Every decade of Davie’s long career is represented, from paintings done as a recent graduate to the vigorous and detailed biro sketches of his final years. The works are arranged in pairs or groups and, while it’s not chronological, it’s possible to trace the evolution of his style from loose painterly style abstracts to his own brand of symbolism, drawing on a range of ancient and indigenous cultures. 

With his willingness to look outside mainstream western cultures, a tendency to mix and match his source material and work intuitively in a kind of painterly jazz, it’s no surprise that a whole new generation are falling in love with his work 100 years after his birth.

Dovecot Studios, until 24th September. Tickets £10.50/£9.50/£7.50.

Tracey Emin, I Lay Here For You, 2022. Image Allan Pollok Morris, Courtesy Tracey Emin.

Tracey Emin: I Lay Here For You

The installation of Tracey Emin’s large-scale bronze sculpture, I Lay Here For You, in the woods at Jupiter Artland was delayed for two years by the pandemic. The six-metre long a female nude now lies on a bed of dead leaves in a grove of trees on the estate looking, surprisingly, bigger and more monumental that she did when shown in a white-space gallery.

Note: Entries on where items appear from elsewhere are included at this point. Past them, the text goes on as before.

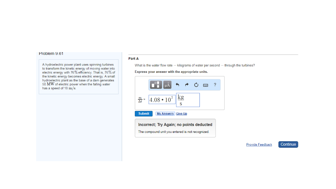
Task: Open the keyboard shortcuts icon
Action: 205,85
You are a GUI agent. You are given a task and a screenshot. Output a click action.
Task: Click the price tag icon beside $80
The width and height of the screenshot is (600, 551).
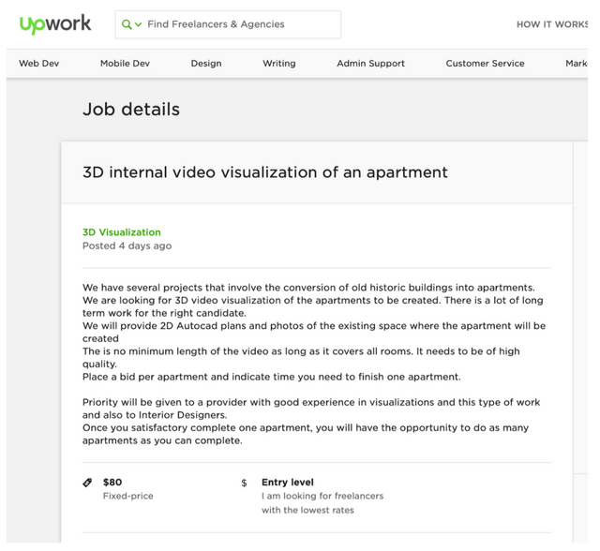point(88,484)
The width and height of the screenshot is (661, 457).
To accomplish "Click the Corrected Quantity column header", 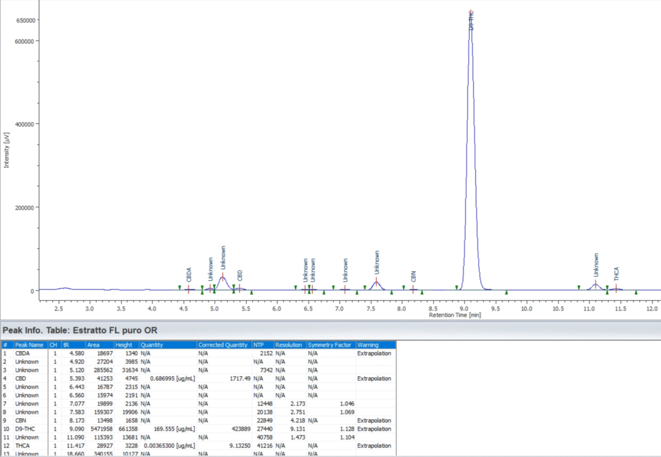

While the sculpture was made back in 2018, Emin accompanies it with an exhibition of work from the last two years, her journey through the pandemic and her battle with cancer. Populating various spaces - paintings in the ballroom, a sculpture in the doocot, a suite of prints and further paintings in the Stables Gallery - these works are raw but ultimately life-affirming. If her Journey to Death show in Margate in early summer embraced mortality, this show embraces life. There are a lot of beds, but the bed as a place of sanctuary, recovery, affection and companionship as well as, yes, sex.

Jupiter Artland, permanent installation and exhibition ends 2nd October. Tickets for Jupiter Artland £10/£9/£6.